BF: Projetos como esse “Fica Vivo” tem tido resultados satisfatórios e reduzido a criminalidade. De que forma o Hip-Hop age contra a violência?
BNegão: Ele é uma ferramenta para trocar idéias. Você vê que não está sozinho no mundo, que muitos pensam como você. O Hip-Hop serve também como válvula de escape, assim como qualquer outra atividade positiva você coloca uma energia que você tem ali, acumulada, que poderia ser usada de modo destrutivo (ou auto-destrutivo) e usa ela para algo positivo, construtivo. Digo isso sobre todos os elementos da cultura. Uma coisa que faz o Rap, em especial, ser popular, é que ele é relativamente simples de ser feito, é uma voz e uma batida, basicamente. Pra galera que têm urgência em botar pra fora sua indignação, suas idéias e suas opiniões, a produção da coisa consegue acompanhar esse ritmo.
*A oficina de BNegão aconteceu no dia 22 de setembro de 2005. A imagem destaque foi feita com montagem da charge de Gilmar (@cartunista_das_cavernas) e foto de Duane Carvalho (@duanecarvalho)
2019: Show e repressão em Mato Grosso do Sul
Na madrugada de sábado para domingo (28 de julho de 2019), BNegão realizou uma apresentação no 20º Festival de Inverno de Bonito, no Mato Grosso do Sul. Todo o evento foi marcado por manifestação fortes e contrárias ao presidente Jair Bolsonaro. Há um vídeo na Internet, inclusive, que mostra a cantora Gal Costa, que também participou do evento, dançando ao som de gritos de ordem e xingamentos a Bolsonaro (veja abaixo).
Pois o que ocorreu foi que o show de BNegão acabou por ser interrompido pela Polícia Militar de forma truculenta, de acordo com o artista, que também afirmou que nem na época do Planet Hemp presenciou a interrupção de um show dessa forma: “Já passei por várias situações ao longo do tempo, mas os caras terem o poder de parar foi um absurdo.”
A revista Carta Capital conversou com o rapper. Reproduzimos um trecho abaixo:
Carta Capital: No último sábado você e sua banda tiveram o show no Festival de Inverno de Bonito interrompido pela Polícia Militar do Estado do Mato Grosso do Sul. Você pode contar melhor como foi o episódio? A polícia te abordou?
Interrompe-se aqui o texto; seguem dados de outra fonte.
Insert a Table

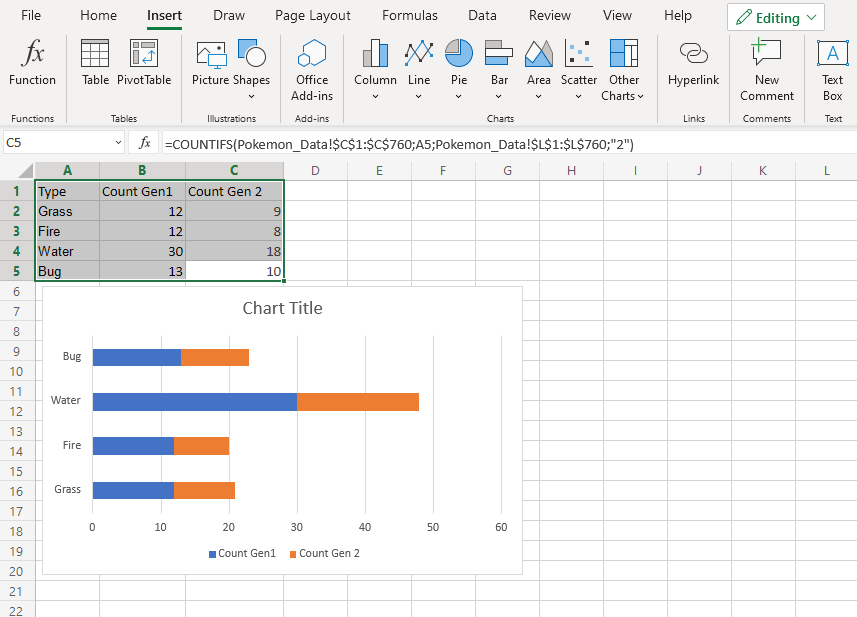(95, 68)
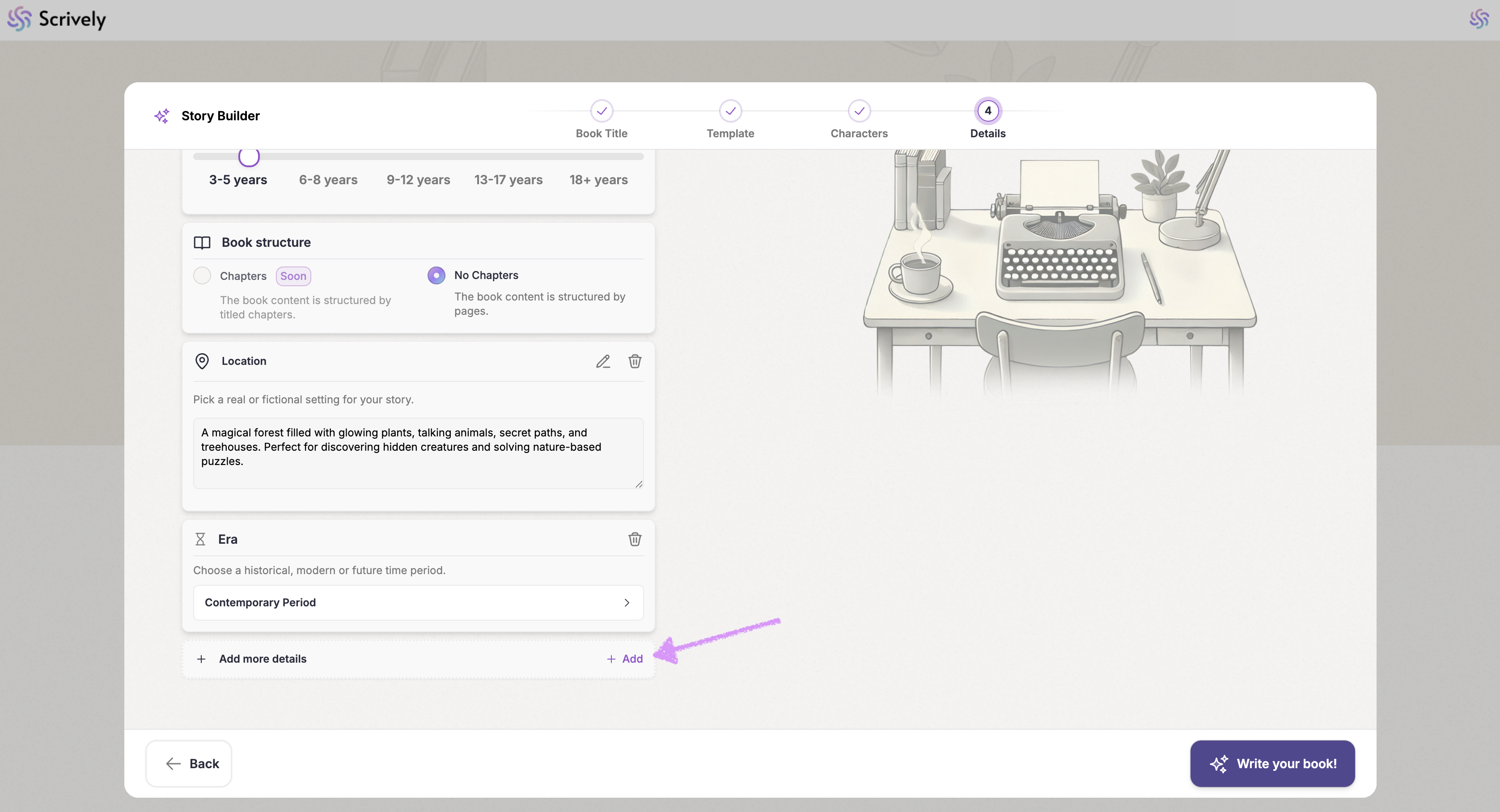
Task: Click the Story Builder sparkle icon
Action: [x=162, y=116]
BNegão: Então, eles não entraram em contato diretamente com a gente. Foi uma perseguição anterior. Na passagem de som, esse cara da produção foi lá, e ele tinha apanhado da polícia militar, apanhou a noite inteira e foi demonstrar pra mim o linchamento. Ele tava todo inchado na passagem de som, revoltado. Estava rezando pela vida mas ao mesmo tempo querendo se expressar, querendo contar o que aconteceu. E muita gente veio dizer o que rolou, que lincharam outra menina da organização, e que a PM falou que a mina agrediu 5 policiais. Não tem como. E daí o cara contou essa história. E no meio do show eu também contei essa história. Eu cheguei e falei é o seguinte, aconteceu isso com os caras da produção e tal, acusei a polícia. Aí deu duas músicas, os caras [policiais] vieram pra acabar com o show. E eu já tinha falado também sobre Bolsonaro, sobre Sérgio Moro, sobre o que aconteceu na tribo no Pará e tantas outras coisas que eu tinha pra falar. Aí falaram pra acabar. Deu tempo de tocar mais duas músicas, eu toquei. Deu tempo também de xingar o Bolsonaro mais umas dez vezes e fui embora. Mas foi nesse esquema, na hora que a gente desceu pra tocar uma música instrumental, foi a hora que chegou o cara da organização, tremendo e apavorado falando que a secretaria [de cultura de Bonito] tinha ido em cima dele junto com a polícia falando que tinha que encerrar o show.